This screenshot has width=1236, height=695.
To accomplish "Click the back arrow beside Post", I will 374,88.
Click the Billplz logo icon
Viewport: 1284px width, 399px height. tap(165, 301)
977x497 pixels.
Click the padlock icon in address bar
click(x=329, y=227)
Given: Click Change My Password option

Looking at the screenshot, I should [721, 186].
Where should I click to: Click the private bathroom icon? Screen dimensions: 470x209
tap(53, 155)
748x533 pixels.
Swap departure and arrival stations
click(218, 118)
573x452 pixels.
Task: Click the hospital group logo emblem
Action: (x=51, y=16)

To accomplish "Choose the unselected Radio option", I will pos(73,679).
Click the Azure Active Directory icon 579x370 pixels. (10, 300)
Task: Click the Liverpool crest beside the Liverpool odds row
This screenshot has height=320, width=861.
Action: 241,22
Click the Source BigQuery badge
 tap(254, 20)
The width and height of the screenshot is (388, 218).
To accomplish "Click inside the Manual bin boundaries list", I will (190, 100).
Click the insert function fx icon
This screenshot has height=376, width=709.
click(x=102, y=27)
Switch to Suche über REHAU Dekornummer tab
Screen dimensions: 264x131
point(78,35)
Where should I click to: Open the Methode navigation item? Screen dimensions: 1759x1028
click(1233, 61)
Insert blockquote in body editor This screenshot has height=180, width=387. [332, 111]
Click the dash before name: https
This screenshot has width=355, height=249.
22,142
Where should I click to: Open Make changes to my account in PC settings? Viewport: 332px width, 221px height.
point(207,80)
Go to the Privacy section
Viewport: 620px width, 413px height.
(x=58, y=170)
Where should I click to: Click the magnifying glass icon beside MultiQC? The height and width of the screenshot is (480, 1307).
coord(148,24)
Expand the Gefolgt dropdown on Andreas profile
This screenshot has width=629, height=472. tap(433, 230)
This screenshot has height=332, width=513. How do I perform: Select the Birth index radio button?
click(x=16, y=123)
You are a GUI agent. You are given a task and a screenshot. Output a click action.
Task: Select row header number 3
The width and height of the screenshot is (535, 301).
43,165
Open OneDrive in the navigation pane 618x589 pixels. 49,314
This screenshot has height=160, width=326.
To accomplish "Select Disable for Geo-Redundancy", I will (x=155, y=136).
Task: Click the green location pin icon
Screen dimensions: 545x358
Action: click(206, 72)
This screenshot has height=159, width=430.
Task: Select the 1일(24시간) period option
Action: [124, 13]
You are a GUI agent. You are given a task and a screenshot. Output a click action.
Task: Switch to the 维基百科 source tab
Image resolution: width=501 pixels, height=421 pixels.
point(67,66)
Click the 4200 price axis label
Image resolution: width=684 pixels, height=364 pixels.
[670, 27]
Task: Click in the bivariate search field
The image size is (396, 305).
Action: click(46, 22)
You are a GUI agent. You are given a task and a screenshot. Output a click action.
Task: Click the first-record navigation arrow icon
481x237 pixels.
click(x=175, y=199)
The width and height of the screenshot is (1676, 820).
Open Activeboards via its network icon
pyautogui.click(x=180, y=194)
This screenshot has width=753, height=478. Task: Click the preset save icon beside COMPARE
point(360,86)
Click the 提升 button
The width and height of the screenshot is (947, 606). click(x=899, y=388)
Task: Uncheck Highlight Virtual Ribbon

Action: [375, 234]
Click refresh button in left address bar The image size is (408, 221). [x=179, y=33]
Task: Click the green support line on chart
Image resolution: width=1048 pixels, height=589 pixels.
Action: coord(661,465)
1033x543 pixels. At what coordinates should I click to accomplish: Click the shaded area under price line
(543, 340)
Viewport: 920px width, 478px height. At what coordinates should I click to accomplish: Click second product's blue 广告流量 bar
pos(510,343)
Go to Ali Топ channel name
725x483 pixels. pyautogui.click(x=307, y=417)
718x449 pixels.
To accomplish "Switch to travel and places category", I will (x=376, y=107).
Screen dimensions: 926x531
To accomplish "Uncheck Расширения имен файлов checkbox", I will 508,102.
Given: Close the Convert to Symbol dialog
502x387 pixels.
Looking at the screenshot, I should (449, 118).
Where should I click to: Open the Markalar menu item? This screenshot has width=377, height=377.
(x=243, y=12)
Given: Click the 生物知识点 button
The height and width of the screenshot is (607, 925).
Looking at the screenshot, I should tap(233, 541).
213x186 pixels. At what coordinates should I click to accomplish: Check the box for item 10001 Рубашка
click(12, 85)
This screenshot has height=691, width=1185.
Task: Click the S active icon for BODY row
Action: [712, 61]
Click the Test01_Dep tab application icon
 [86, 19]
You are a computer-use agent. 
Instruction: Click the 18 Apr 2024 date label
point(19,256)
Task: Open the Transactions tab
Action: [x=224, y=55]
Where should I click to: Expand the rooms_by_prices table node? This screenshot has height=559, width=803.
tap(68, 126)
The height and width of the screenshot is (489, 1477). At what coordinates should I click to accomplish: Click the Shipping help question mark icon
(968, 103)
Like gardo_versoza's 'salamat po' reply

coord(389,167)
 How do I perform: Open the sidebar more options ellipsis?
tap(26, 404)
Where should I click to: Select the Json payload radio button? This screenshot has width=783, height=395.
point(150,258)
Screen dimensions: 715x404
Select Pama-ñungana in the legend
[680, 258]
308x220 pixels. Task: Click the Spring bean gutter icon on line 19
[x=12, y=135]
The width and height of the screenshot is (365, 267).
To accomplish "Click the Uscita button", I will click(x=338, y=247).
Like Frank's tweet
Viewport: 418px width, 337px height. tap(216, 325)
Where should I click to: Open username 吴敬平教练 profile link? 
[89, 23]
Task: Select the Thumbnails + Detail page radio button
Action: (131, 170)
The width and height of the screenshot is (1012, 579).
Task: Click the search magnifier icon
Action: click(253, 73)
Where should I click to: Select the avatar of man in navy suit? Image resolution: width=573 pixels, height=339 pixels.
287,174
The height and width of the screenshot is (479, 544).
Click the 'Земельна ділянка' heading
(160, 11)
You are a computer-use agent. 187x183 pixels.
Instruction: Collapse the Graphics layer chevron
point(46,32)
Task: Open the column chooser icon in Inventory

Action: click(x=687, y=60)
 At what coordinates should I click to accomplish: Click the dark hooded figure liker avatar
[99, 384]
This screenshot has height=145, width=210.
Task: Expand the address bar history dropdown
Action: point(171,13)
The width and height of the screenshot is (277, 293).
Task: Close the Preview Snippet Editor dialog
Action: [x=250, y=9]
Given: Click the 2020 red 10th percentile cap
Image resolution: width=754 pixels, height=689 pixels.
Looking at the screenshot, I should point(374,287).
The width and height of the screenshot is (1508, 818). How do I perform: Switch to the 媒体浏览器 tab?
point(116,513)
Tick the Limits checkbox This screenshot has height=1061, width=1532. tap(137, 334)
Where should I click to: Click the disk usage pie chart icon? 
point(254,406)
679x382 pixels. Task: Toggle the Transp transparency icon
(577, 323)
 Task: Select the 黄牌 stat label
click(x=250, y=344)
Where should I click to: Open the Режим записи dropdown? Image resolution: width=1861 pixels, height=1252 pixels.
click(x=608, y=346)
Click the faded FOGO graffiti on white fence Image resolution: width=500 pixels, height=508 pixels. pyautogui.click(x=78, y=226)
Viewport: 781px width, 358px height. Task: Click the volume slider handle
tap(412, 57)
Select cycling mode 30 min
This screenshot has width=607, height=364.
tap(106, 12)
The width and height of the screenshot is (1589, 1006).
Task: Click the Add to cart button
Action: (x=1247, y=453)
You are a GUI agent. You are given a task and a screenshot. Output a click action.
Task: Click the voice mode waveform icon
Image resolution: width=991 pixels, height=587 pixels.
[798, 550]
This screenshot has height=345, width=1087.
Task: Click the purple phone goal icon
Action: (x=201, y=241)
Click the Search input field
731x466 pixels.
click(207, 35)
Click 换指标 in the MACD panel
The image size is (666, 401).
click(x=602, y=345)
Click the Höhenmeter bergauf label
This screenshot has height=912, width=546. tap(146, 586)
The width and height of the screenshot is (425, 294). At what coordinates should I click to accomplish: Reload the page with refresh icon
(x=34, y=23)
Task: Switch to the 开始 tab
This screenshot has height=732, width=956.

### WORK TO BE COMPLETED
Go through the data and copy every line that includes "green".

### RESPONSE
Task: Click the green location pin icon
Task: Click the green support line on chart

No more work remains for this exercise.